Splitit’s existing network already encompasses thousands of merchants, but its strategic reach extends significantly through integrations with prominent digital wallets and commerce platforms. Sheth specifically cited its embedding within the Samsung Wallet, which boasts over 30 million U.S. consumers and near-universal merchant acceptance, as a natural and powerful distribution channel. The synergistic combination of Splitit’s direct merchant network, burgeoning platforms like TikTok Shop, and widespread digital wallets provides banks with unparalleled acuity and scale in reaching consumers. Moreover, these integrations furnish banks with novel insights into customer spending patterns. Sheth emphasized that this valuable data will remain strictly under each bank’s control, fostering cross-marketing opportunities that are highly relevant and personalized to the consumer’s financial profile.

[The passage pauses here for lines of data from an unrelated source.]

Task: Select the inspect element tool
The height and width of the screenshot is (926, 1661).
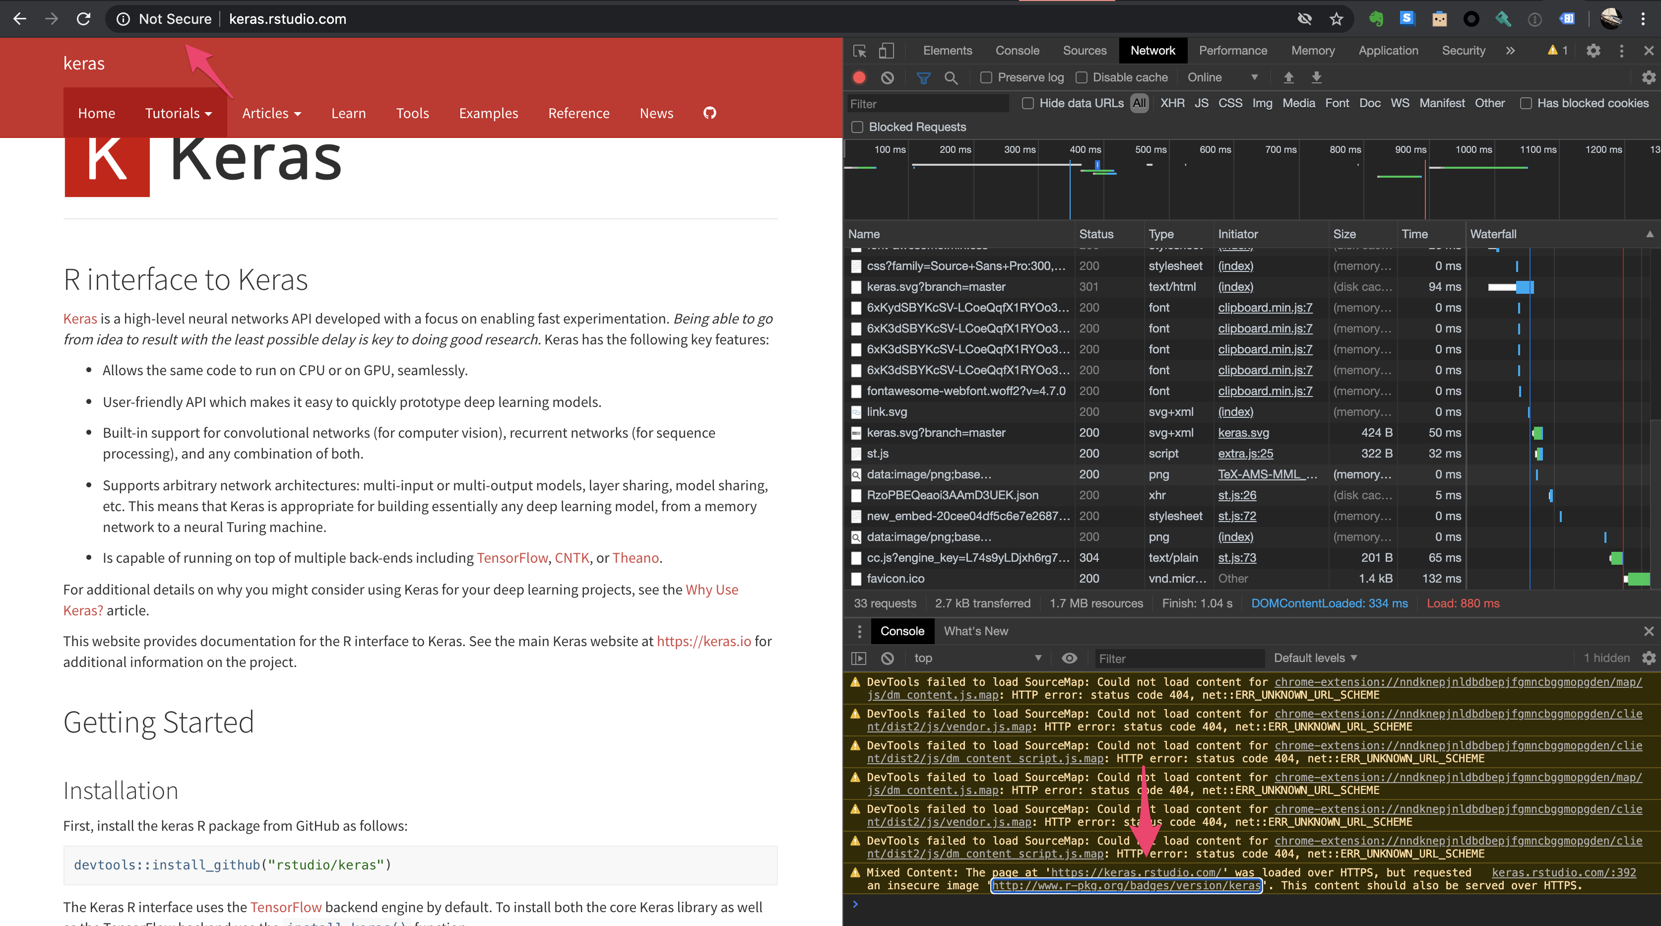Action: (x=859, y=50)
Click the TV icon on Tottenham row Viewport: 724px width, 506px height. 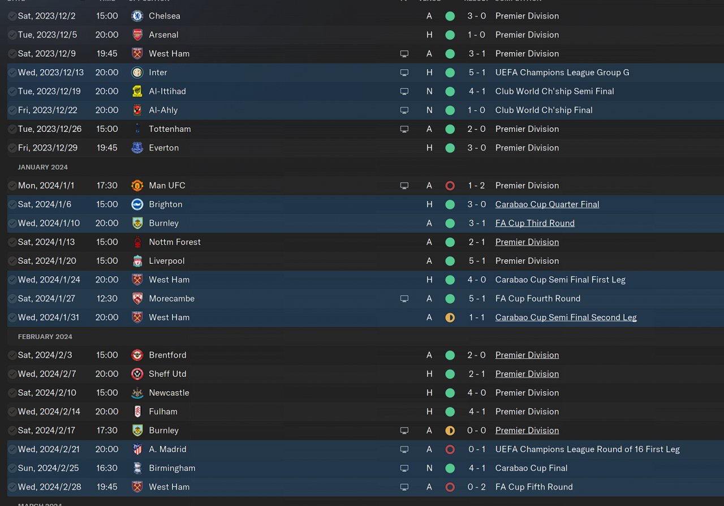point(404,129)

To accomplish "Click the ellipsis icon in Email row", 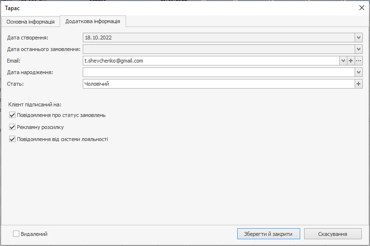I will 358,61.
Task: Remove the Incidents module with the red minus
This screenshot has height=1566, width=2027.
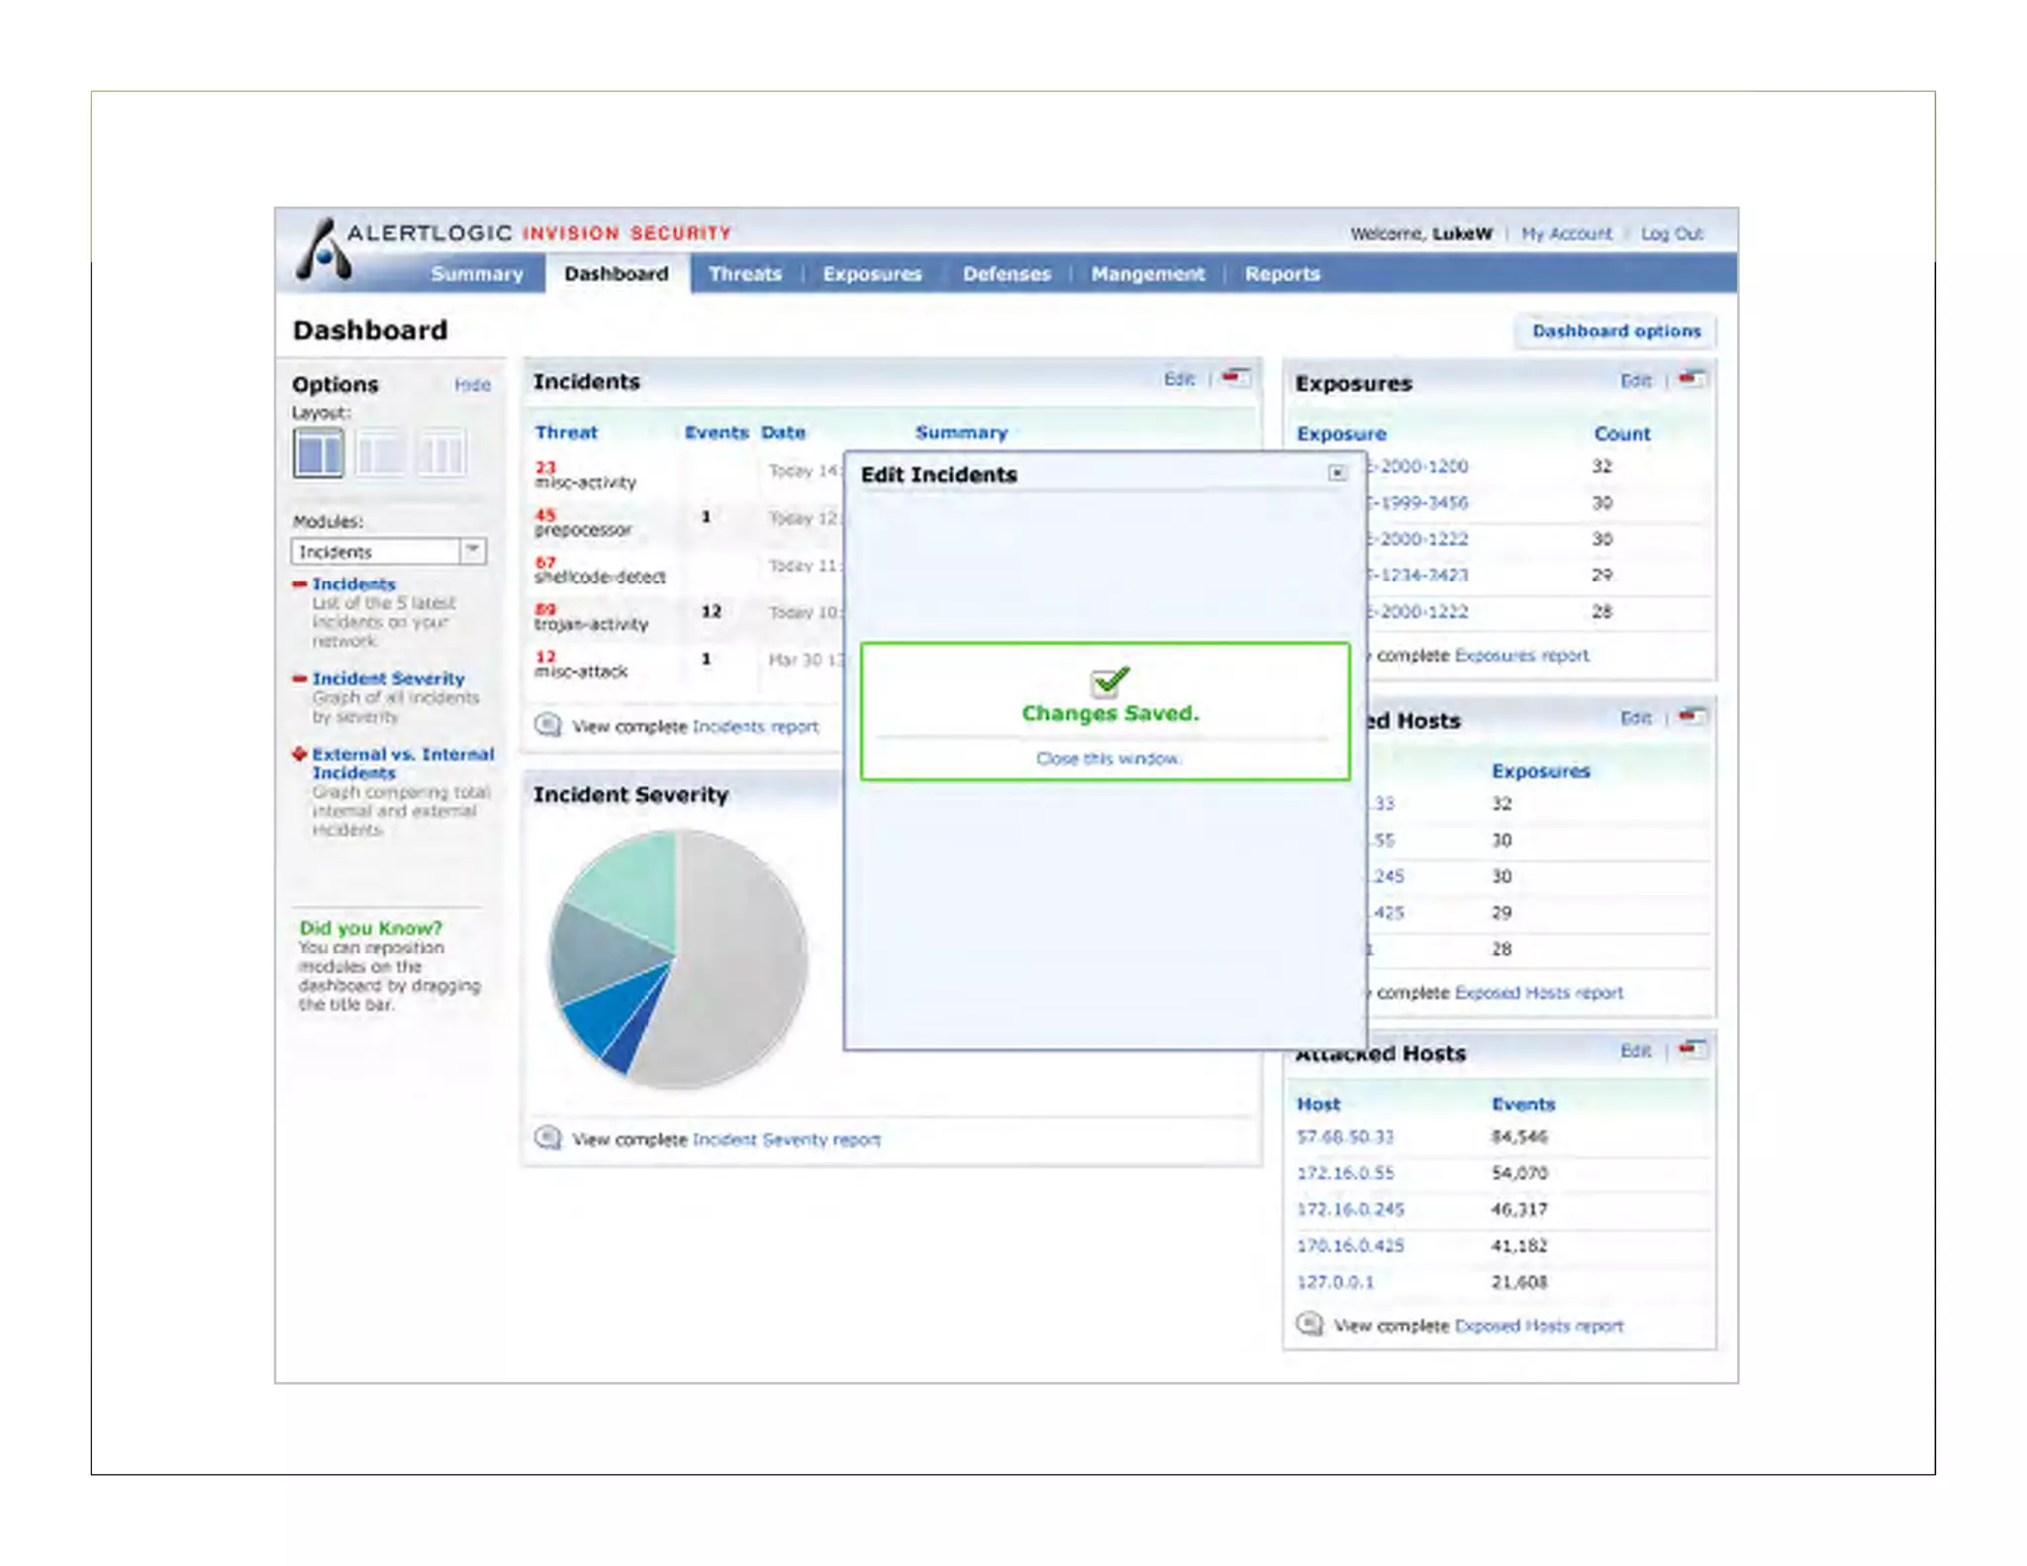Action: pyautogui.click(x=300, y=584)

Fairness, Rollout, and Global Ambitions
A critical aspect of Splitit’s model, as articulated by Sheth, is its commitment to fairness in a segment that has often faced scrutiny for high BNPL costs. He expressed confidence that the fees and Annual Percentage Rates (APRs) charged by banks implementing this solution will reflect a greater sense of equity. Given banks’ inherent understanding of risk and their comparatively lower cost of capital compared to many third-party BNPL providers, consumers are expected to benefit from more favorable terms. This emphasis on fairness not only serves the consumer but also reinforces the bank's role as a trusted financial partner.

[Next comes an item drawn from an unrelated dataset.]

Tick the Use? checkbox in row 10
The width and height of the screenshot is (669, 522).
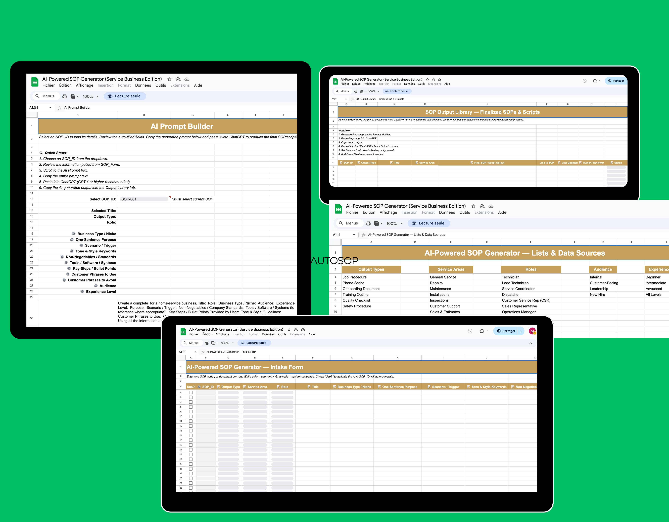tap(191, 416)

Both Splitit and DXC have dedicated teams diligently working to finalize the integration, with a production-ready rollout anticipated in the first quarter of 2026. Prior to this full launch, three pilot banks are already slated to commence operations, with at least two expected to go live by the second quarter of 2025. While the initial debut of this partnership is focused on the U.S. market, there is considerable interest extending beyond its borders. Sheth observed a growing trend of debit card usage in regions like the U.K. and Europe, indicating a strong appetite among those banks to embed installment credit vehicles directly onto existing DDAs or debit cards, catering to a consumer base actively seeking transactional credit options.
Ultimately, Sheth posits that this opportune alignment of market timing, cutting-edge technology, and established trust delivers substantial benefits for both financial institutions and their customers. Consumers stand to gain from lower fees and more transparent terms, while banks can unlock new fee income streams from debit portfolios that have historically experienced modest growth. This strategic initiative effectively addresses a large yet often underserved segment of the market, promising a significant positive impact on the global financial ecosystem.